WHAT THE TASK REQUIRES>
Only the lines from the line that contains "Open the Back button history dropdown arrow" through the final line of the entries below belong in your answer, copied exactly and without pictures.

*** Opening of ENTRIES SHOWN ***

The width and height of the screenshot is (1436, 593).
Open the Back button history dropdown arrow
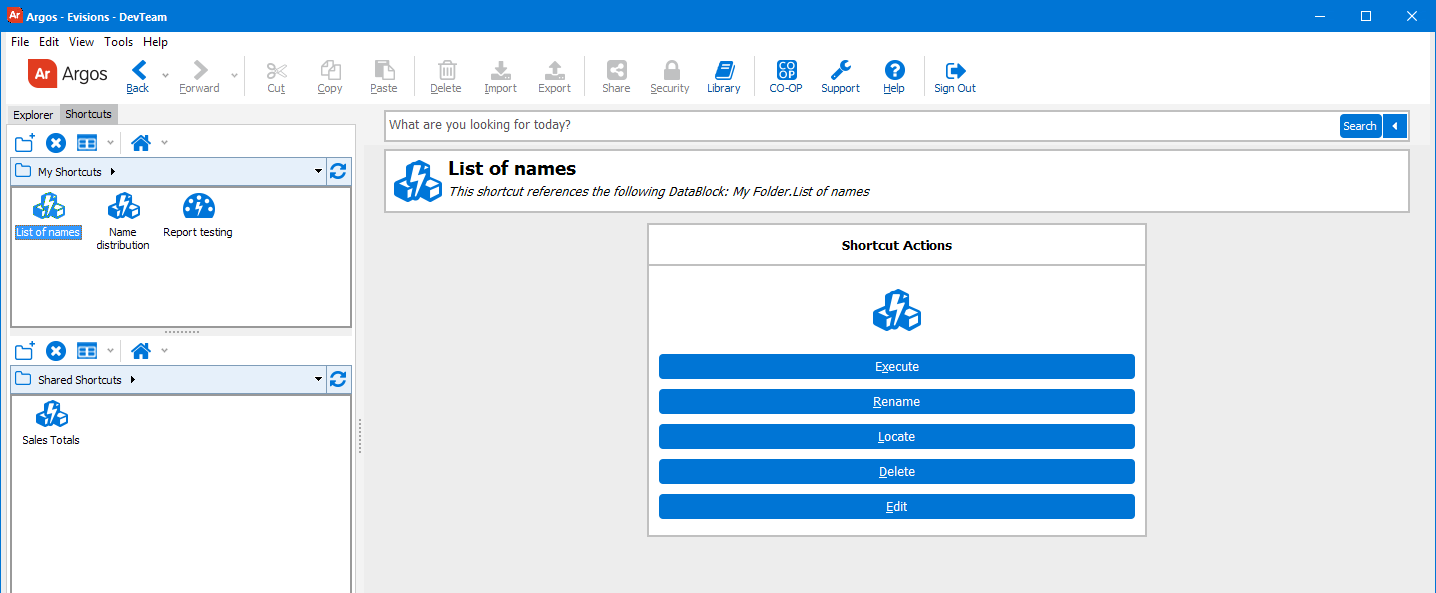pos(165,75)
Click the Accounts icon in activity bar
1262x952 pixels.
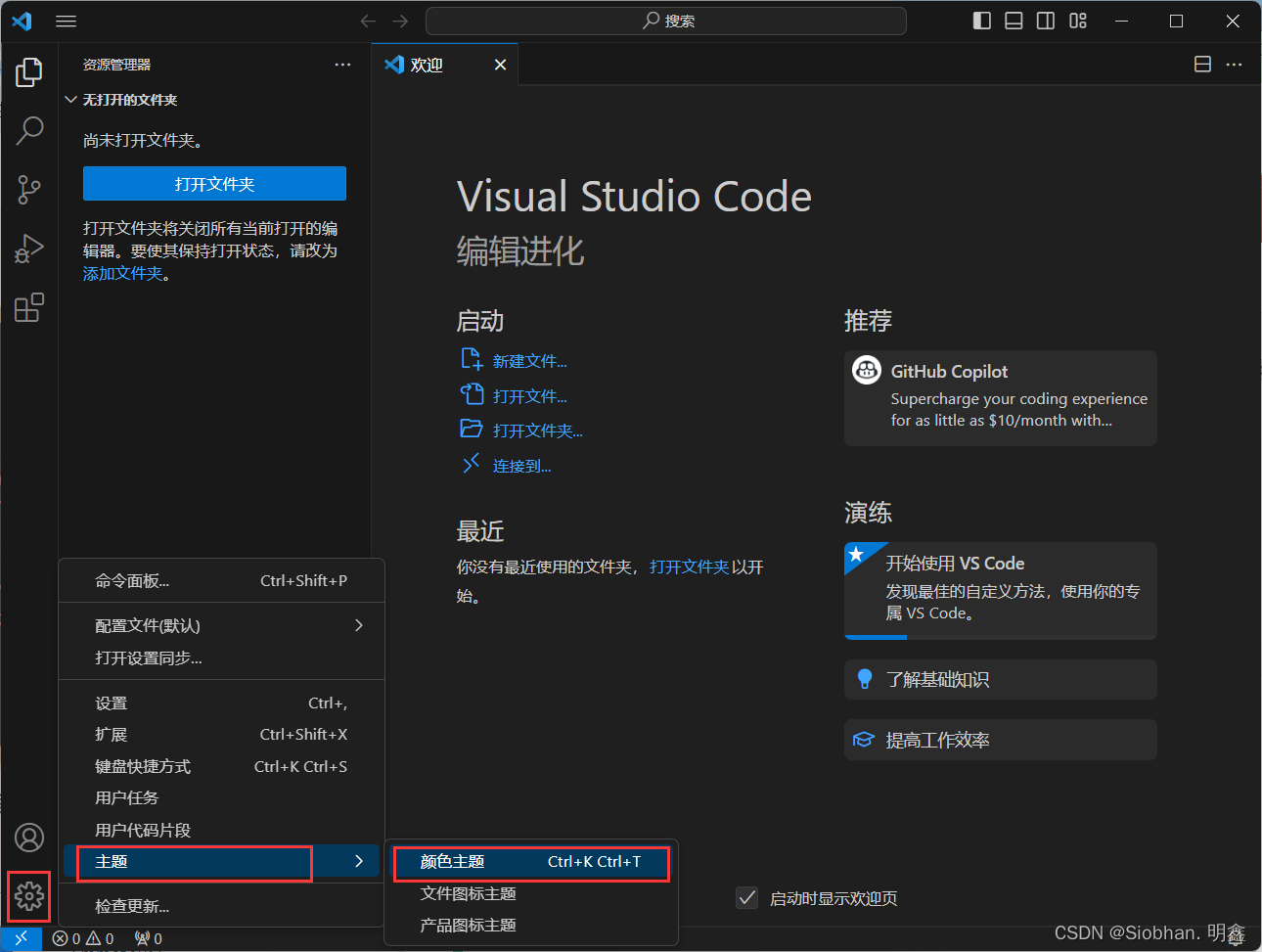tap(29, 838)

*** Close of ENTRIES SHOWN ***

EXERCISE SOLUTION>
Open the Back button history dropdown arrow
pos(165,75)
Click the Accounts icon in activity bar
1262x952 pixels.
tap(29, 838)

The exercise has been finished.